But we haven’t turned into amateur farmers. The sheep belong to a neighbour – let’s call him G – who is not a farmer either, but a man of many parts. One item in his variegated portfolio of business, activities and animals, is that he keeps a goodly number of sheep. The professional farmers in the area may think G owns only a handful, but for us the number of his sheep is enough to populate our field with a pastoral presence and, more practically, to keep the vegetation down.
Easter was, of course, a lively time. G showed much devotion tending to the pregnant mothers and, when they came, the new arrivals. Within days, the soundscape became dominated by a chorus of lambs. It would start very early in the morning and die out with daylight. We soon learned to distinguish between a routine vocal expression, a more urgent, presumably hungry cry, and, the one that required action, the cry of a lamb in distress. This was usually due to a little one getting its head caught in the fence.
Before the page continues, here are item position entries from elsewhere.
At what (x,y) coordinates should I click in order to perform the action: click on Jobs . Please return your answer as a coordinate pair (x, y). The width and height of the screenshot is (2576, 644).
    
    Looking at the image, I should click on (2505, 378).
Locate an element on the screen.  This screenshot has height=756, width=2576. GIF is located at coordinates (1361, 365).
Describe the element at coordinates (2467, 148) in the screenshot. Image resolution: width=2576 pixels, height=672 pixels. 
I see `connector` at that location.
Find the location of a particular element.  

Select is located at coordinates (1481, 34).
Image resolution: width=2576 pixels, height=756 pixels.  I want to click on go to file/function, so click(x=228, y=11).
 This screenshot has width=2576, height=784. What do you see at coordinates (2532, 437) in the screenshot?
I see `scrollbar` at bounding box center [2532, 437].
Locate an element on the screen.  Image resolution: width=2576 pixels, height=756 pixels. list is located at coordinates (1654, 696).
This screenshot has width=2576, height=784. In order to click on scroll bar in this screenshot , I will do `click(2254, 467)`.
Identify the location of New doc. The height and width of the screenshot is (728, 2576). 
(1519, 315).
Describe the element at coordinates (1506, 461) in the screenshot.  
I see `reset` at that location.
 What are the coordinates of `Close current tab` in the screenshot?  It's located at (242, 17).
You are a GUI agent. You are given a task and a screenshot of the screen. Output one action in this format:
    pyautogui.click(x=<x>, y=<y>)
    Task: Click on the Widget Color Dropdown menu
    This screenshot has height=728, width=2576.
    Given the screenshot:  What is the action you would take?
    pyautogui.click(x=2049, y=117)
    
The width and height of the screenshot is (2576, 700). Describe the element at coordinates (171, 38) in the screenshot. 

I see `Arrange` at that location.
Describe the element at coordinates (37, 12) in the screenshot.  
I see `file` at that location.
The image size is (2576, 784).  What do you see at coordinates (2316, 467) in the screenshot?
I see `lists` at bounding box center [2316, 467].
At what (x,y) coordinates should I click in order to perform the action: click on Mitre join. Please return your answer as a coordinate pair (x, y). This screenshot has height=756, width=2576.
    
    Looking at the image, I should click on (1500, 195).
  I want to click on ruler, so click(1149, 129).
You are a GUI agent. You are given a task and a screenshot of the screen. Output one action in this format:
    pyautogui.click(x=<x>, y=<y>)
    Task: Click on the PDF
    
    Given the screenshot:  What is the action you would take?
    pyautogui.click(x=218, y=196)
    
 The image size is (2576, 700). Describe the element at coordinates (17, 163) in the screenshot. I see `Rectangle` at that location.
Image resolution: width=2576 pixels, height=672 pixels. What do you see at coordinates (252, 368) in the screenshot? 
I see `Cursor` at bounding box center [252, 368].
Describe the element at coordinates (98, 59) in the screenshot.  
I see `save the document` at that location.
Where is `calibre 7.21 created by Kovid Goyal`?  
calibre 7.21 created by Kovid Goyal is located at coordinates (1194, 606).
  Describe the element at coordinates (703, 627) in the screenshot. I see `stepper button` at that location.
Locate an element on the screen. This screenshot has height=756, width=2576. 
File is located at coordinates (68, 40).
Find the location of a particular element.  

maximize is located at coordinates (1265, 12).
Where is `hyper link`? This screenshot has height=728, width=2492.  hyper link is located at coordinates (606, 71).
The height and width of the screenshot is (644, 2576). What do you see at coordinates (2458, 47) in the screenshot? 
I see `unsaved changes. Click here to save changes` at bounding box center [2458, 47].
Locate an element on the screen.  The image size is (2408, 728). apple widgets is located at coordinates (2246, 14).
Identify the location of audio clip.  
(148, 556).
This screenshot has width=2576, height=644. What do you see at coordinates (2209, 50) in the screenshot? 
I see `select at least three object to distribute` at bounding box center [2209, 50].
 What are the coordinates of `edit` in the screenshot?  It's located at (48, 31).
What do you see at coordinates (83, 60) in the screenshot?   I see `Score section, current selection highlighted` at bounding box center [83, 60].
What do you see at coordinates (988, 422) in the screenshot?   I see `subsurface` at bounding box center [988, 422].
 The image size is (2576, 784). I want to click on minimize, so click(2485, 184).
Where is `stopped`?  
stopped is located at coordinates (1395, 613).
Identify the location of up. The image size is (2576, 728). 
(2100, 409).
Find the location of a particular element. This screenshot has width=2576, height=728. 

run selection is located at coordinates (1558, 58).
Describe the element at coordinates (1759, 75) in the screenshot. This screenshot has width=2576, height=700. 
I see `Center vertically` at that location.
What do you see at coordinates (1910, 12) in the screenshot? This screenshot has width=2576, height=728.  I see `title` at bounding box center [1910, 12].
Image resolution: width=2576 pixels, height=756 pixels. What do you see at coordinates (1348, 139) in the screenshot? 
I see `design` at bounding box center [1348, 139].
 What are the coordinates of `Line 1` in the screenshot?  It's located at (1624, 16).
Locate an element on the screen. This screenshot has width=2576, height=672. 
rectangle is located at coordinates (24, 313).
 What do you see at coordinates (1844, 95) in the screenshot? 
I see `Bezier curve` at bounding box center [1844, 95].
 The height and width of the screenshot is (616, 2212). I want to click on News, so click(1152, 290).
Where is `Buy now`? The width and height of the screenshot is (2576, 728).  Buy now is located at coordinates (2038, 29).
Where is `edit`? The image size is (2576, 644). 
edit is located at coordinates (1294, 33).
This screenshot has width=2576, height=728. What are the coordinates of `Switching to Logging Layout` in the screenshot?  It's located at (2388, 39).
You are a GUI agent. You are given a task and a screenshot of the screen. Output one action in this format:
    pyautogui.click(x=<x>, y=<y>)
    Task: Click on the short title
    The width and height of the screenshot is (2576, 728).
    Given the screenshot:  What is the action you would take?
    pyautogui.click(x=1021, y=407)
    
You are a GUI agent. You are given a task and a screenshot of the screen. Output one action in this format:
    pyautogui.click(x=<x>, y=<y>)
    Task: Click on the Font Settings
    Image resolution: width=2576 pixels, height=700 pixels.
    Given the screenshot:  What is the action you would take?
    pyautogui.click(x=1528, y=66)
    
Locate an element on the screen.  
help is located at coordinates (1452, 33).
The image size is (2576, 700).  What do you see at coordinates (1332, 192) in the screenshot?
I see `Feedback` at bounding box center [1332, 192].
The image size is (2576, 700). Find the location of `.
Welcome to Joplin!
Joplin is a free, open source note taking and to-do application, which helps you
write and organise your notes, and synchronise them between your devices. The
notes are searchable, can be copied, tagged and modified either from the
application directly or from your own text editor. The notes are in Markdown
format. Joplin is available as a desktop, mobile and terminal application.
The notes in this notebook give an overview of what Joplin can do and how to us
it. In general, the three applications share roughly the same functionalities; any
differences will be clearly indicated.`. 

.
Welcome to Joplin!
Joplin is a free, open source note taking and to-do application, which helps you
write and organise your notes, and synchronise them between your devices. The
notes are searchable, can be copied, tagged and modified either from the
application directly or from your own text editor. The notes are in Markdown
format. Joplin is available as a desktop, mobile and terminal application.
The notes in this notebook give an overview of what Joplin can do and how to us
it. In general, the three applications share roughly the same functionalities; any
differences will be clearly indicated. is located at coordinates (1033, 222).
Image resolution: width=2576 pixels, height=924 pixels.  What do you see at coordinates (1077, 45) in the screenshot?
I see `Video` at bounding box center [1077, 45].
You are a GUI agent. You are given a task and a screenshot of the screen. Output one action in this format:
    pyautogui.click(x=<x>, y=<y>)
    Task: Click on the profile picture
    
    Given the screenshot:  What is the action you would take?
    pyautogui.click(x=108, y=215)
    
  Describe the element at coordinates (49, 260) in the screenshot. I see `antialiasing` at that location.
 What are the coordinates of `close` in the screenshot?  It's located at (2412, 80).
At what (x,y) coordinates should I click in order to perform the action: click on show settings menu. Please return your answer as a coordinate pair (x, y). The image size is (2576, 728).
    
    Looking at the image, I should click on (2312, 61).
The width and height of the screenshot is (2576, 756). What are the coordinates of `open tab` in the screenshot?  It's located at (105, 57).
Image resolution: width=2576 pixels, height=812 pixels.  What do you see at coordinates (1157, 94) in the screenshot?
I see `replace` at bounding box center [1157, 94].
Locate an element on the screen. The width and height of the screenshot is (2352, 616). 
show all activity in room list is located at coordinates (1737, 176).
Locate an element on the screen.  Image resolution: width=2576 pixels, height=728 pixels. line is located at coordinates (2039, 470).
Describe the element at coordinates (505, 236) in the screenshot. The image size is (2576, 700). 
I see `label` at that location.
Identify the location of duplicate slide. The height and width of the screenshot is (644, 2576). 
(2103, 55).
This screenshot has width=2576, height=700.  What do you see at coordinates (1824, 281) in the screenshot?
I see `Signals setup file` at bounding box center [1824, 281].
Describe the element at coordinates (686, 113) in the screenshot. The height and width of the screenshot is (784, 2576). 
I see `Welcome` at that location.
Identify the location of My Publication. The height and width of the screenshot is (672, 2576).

The first such incident caused me much alarm and, when my attempts to extricate the head from the fence proved fruitless, I had to run back to the house to call K who, coming from good farmer stock, knew better than I what to do. After that, I was able to cope alone, and a good thing that was, since there followed many instances of young creatures needing to be rescued from garrotting themselves.
Even when not in distress, our new residents were the subject of much talk and interaction. The children, needless to say, were in a state of constant thrill at the course the events had taken in our field. They were good watchpersons ready to raise the alarm when a lamb was in trouble. And they were always game for a spot of conversation in or around the field with whoever, human or ovine, might respond to their tireless sociability. I suspect G’s patience may have been tested to the limit by these overtures.